*Aim*. Rewrite the entries below with "pixel" swapped for "point" wherever it appears, changing nothing else. Leave the pictures out of your answer.

[BEGIN Materials provided]

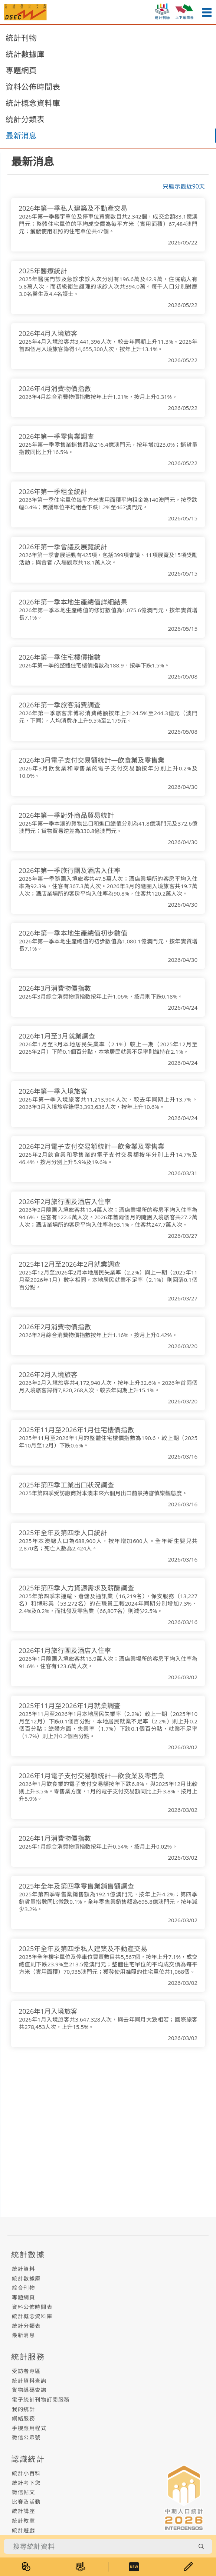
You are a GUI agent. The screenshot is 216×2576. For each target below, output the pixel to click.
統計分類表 (25, 119)
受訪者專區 (26, 2371)
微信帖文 (23, 2492)
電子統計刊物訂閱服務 (41, 2399)
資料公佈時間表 (33, 86)
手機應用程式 (29, 2428)
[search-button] (201, 2546)
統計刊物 (21, 38)
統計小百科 (26, 2473)
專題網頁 (21, 70)
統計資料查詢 (29, 2380)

[END Materials provided]

*Answer for this exercise*.
You are a GUI agent. The screenshot is 216×2576. For each target below, output the point to click.
統計分類表 (25, 119)
受訪者專區 (26, 2371)
微信帖文 (23, 2492)
電子統計刊物訂閱服務 (41, 2399)
資料公佈時間表 (33, 86)
手機應用程式 (29, 2428)
[search-button] (201, 2546)
統計刊物 (21, 38)
統計小百科 (26, 2473)
專題網頁 (21, 70)
統計資料查詢 (29, 2380)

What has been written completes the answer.